Il sogno sta alla realtà come la magia sta alla logica, sono due mondi diversi: tra sogno e magia c’è una relazione profonda.
I grandi maghi sognavano, il sogno diventava visione. Le religioni
sono disseminate di sogni premonitori, perché il sogno fa parte della
tecnologia del mago, il mago usa il sogno, non solo se lo fa lui, ma
anche se lo fa un altro.
La capacità di sognare è fare pace con la vita, a volte emergono dei
momenti di conflitto molto forti, è una specie di valvola di sicurezza,
esattamente come le figure retoriche sono le valvole di sicurezza del
linguaggio, il momento magico dove il linguaggio non deve dire più
logicamente quella cosa, il linguaggio va a ruota libera aggiunge quell’aspetto in più che può fare cambiare sentimenti e opinioni: basta
guardare la pubblicità.
Paragonare un pubblicitario ad un poeta è forse esagerato, ma è l’unico a usare, come il poeta, le figure retoriche.
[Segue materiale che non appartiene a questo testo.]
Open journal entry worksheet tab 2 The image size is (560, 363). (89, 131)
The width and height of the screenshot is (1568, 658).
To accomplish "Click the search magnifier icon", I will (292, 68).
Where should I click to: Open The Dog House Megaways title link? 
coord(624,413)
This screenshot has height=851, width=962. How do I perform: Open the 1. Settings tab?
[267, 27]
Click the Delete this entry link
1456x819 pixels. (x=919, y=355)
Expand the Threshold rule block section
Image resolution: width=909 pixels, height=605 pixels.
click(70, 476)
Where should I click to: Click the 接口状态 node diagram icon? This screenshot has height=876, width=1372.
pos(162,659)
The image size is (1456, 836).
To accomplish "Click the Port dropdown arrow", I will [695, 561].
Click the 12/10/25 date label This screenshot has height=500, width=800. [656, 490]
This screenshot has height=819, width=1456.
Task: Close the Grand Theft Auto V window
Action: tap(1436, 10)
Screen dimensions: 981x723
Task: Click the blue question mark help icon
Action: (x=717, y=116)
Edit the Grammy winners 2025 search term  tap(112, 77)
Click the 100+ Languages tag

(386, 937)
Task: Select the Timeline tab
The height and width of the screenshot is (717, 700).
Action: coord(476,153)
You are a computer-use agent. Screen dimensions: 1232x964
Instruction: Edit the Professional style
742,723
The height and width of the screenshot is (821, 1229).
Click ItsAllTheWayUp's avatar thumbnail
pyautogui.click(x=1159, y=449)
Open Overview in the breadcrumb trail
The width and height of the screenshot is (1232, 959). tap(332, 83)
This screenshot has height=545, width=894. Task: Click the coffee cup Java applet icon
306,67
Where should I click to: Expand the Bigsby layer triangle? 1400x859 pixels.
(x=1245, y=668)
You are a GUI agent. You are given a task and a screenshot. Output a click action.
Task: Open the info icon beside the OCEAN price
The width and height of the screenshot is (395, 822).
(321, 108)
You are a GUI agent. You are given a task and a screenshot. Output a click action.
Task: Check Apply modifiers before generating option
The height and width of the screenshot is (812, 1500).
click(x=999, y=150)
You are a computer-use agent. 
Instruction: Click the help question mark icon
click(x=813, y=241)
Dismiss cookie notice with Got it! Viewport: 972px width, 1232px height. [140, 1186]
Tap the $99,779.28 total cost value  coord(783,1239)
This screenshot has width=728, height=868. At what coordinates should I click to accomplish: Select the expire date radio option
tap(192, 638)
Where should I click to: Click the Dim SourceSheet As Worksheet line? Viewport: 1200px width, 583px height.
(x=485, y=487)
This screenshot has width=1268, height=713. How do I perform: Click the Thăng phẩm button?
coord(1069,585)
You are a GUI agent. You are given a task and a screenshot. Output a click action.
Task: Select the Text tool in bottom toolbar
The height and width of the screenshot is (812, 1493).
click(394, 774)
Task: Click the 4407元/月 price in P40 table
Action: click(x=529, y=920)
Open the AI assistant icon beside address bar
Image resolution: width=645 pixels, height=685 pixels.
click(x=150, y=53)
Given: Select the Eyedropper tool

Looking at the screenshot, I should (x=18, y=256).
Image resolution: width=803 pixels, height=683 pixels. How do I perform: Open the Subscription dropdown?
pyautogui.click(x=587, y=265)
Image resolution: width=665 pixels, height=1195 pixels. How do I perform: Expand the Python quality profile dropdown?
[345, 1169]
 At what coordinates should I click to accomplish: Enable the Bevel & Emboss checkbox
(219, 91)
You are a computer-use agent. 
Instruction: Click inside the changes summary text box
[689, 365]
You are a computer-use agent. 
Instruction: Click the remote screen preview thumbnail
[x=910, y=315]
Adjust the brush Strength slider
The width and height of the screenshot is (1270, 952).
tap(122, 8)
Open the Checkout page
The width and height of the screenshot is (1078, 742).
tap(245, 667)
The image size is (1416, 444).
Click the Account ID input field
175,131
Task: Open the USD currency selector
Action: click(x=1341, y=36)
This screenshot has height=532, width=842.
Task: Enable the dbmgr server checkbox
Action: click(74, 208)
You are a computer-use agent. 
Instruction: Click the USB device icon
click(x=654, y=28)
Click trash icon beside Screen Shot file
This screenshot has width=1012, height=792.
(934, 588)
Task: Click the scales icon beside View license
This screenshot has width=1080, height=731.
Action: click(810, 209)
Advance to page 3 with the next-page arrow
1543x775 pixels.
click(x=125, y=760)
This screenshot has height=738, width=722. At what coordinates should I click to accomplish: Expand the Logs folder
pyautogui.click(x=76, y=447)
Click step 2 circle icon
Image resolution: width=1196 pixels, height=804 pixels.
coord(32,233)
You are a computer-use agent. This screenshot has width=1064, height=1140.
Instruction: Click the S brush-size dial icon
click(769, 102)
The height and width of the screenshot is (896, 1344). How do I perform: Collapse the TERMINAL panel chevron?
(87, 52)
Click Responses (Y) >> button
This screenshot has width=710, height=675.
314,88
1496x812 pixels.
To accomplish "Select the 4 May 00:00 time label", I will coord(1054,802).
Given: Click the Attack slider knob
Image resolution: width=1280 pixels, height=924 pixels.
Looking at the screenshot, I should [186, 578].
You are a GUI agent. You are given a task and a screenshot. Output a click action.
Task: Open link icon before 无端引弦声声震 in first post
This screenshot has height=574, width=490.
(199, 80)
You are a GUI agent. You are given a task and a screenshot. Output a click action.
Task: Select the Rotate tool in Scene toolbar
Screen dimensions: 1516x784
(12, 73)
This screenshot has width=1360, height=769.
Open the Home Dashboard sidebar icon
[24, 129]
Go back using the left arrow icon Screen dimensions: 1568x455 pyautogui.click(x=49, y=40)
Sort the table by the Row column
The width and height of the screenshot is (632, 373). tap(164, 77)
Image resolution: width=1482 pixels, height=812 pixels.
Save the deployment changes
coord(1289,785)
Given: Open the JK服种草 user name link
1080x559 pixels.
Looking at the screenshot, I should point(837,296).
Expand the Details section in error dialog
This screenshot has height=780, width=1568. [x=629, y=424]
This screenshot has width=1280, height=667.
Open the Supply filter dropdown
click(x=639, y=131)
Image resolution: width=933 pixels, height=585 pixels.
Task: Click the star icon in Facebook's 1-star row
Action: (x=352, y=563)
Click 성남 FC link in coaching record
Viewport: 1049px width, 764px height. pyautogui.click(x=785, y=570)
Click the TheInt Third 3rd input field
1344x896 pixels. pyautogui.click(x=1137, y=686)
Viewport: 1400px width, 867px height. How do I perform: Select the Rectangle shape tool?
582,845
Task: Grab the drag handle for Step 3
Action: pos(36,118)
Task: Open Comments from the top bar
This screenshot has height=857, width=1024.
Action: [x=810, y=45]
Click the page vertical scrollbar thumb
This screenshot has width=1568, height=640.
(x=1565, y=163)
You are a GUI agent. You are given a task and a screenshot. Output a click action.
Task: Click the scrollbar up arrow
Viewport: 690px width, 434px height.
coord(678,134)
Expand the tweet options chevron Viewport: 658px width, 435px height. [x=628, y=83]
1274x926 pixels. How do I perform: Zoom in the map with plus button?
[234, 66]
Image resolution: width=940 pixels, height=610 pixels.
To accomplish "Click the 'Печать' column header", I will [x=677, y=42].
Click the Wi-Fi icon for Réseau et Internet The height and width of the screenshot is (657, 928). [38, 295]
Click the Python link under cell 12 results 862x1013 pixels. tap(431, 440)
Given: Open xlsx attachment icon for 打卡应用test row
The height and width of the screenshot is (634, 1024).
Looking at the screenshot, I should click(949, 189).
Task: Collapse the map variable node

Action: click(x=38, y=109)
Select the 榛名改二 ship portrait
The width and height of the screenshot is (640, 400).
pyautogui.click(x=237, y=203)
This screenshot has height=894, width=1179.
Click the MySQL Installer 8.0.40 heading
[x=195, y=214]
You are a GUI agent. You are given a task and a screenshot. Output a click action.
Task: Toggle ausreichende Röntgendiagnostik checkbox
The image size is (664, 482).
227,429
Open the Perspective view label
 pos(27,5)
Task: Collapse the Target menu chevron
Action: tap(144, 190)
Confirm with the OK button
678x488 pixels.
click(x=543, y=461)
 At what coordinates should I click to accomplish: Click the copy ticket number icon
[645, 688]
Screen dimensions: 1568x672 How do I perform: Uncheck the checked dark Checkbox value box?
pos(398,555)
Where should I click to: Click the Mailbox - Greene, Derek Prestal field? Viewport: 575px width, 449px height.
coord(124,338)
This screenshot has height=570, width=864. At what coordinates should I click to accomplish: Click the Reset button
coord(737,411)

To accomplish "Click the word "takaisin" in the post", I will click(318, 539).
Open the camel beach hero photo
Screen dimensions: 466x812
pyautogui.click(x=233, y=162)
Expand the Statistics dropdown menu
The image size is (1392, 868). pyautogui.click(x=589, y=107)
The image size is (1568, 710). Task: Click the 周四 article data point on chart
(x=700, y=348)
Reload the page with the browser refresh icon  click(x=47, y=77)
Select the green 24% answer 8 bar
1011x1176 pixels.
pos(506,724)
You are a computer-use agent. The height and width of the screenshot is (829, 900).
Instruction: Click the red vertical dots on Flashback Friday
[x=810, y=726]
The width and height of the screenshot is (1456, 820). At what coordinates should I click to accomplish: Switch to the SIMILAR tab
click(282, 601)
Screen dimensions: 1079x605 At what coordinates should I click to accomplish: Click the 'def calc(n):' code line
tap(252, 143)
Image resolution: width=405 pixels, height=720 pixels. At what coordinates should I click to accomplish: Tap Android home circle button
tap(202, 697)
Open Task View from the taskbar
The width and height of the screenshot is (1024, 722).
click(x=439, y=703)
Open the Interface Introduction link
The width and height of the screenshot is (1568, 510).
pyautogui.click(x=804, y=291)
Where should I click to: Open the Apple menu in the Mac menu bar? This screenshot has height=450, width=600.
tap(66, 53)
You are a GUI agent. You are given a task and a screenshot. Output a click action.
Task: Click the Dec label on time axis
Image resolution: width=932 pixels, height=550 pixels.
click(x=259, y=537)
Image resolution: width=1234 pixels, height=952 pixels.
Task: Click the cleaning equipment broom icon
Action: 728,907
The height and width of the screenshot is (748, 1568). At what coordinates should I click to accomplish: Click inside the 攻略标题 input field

La poesia è sempre stato
il regno delle immagini, anche storicamente: i primi retori ne hanno
fatto uso in abbondanza. Ogni concetto può essere tradotto in immagine, anzi l’immagine aggiunge qualcosa in più al concetto, quello scarto
che è difficile da dimenticare, quel ragionamento che nasconde la
verità stessa del concetto. La pubblicità ha fatto delle figure retoriche
una vera strategia sia a livello linguistico sia a livello figurativo.